Simplifying the determinant of the matrix whose $(i,j)$-th entry is $b_i c_j$ for $i=j$ and $-b_i c_j$ for $i\neq j$
For $n\ge 3$ there is a clear pattern. For $n=3$ we have $$ \det(A)=- 4b_1b_2b_3c_1c_2c_3. $$ For $n=4$ we have $$ \det(A)=- 16b_1b_2b_3b_4c_1c_2c_3c_4. $$ So we should have $\det(A)=-f(n)\prod_{i=1}^n b_i\prod_{i=1}^ n c_i$ for all $n\ge 3$ with a positive integer $f(n)$. We have $$ f(3)=4,\; f(4)=16,\; f(5)=48,\; f(6)=128,\; f(7)=320. $$ Conjecture: $f(n)=2^n(n-1)$.

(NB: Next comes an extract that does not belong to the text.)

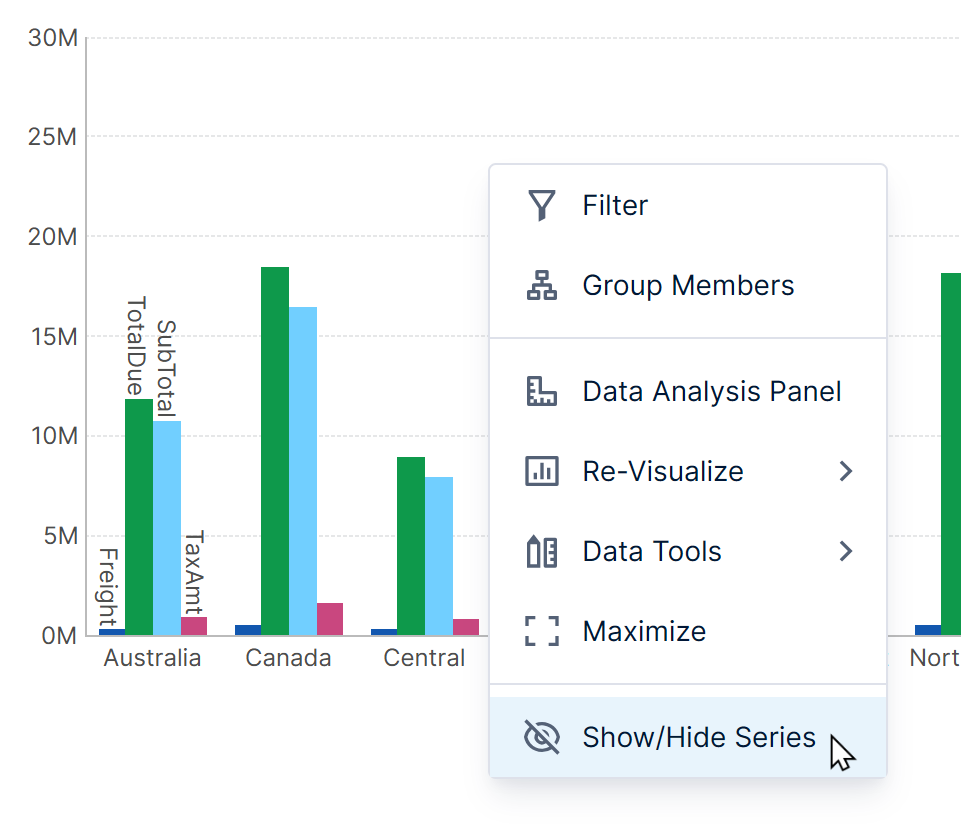Expand the Re-Visualize submenu arrow

[846, 471]
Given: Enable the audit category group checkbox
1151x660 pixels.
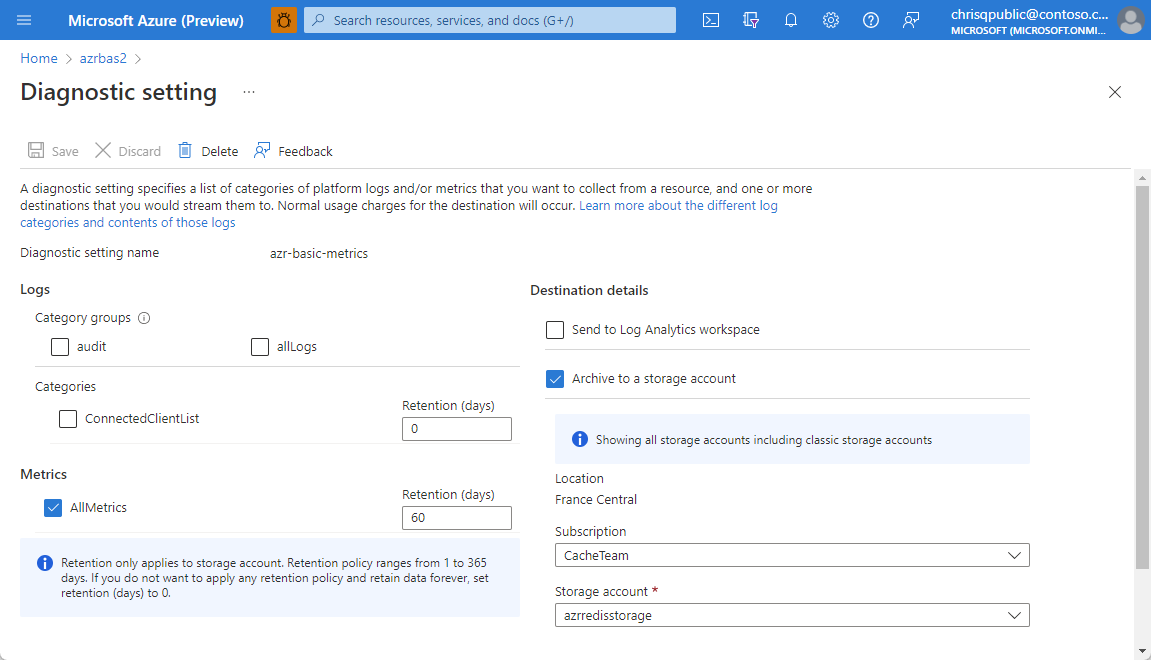Looking at the screenshot, I should click(60, 347).
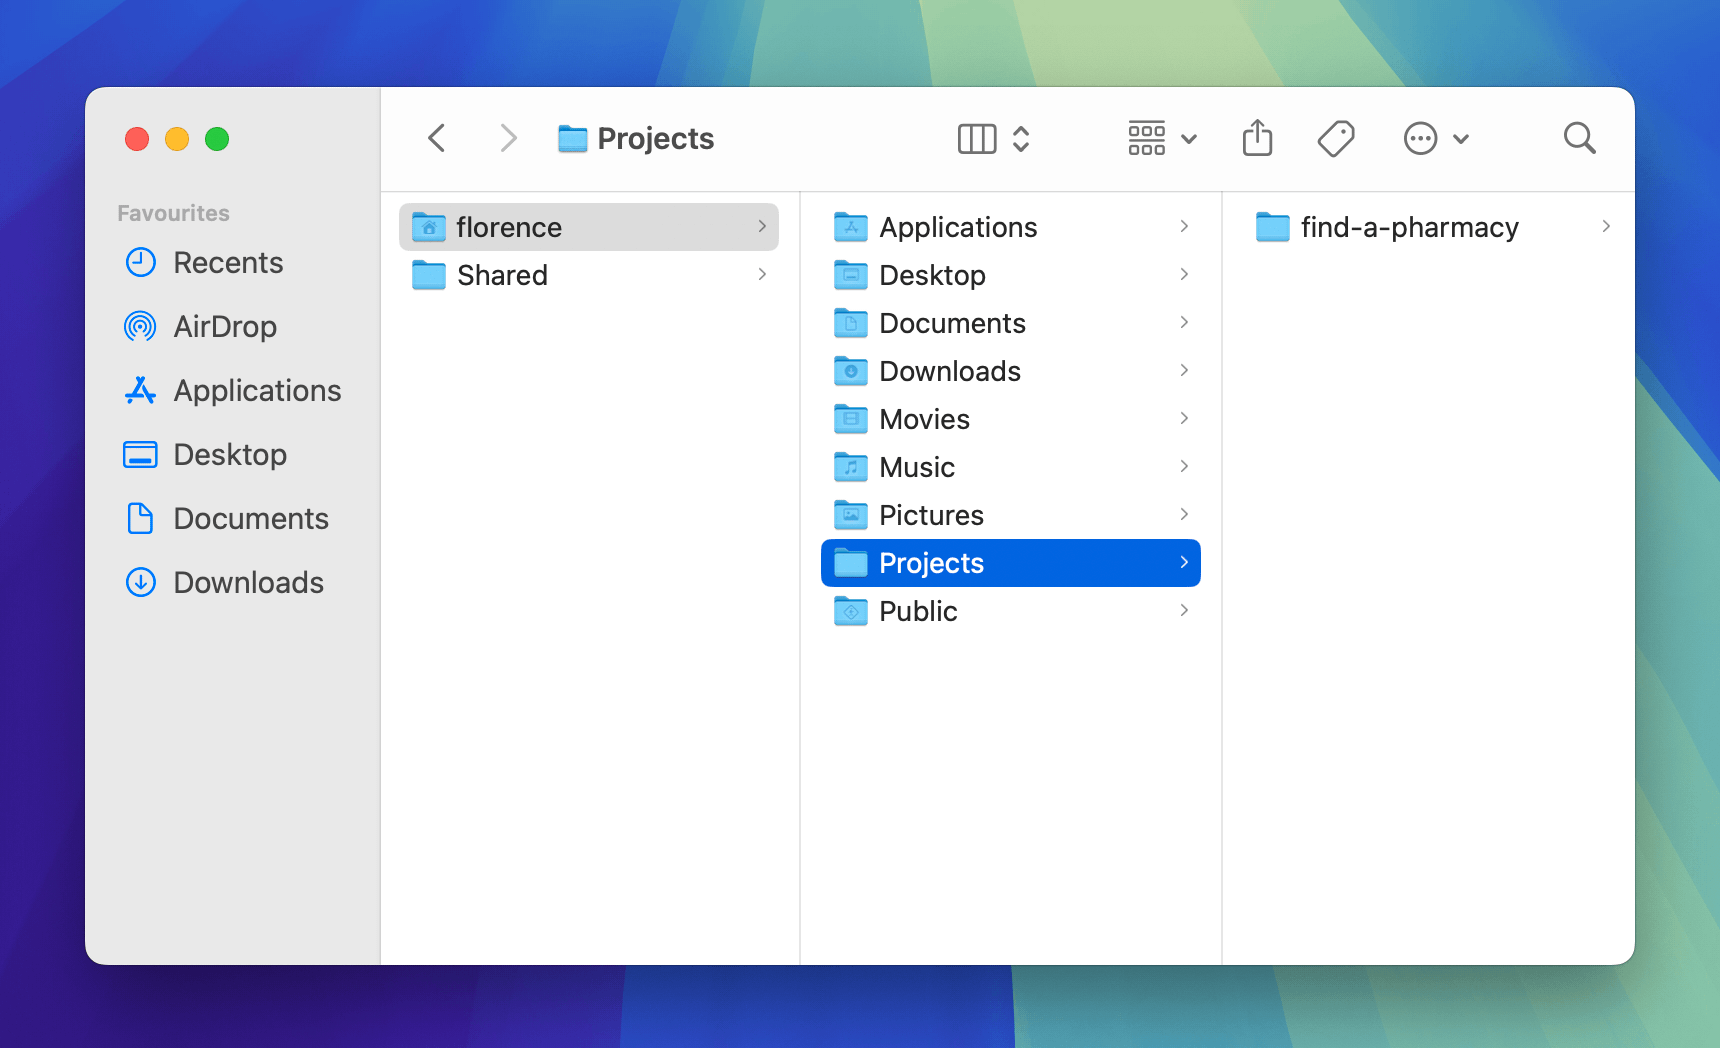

We can write $A = BSC$, where $S$ is the matrix you describe and $$ B = \pmatrix{b_1\\ & b_2 \\ && \ddots\\ &&& b_n}, \quad C = \pmatrix{c_1\\ & c_2 \\ && \ddots\\ &&& c_n}, $$ so that as you noted, we have $\det(A) = \det(B)\det(C) \det(S)$.
In order to compute $\det(S)$, it suffices to note that $$ S = 2I - \pmatrix{1 & \cdots & 1\\ \vdots & \ddots & \vdots \\ 1 & \cdots & 1}, $$ which is to say that $S$ is a rank-one update of a scalar matrix. One method to compute the determinant of such a matrix is by considering its eigenvalues: because $S$ has eigenvalues $2$ with multiplicity $n-1$ and $2-n$ with multiplicity $1$, we compute $$ \det(S) = 2^{n-1}(2-n). $$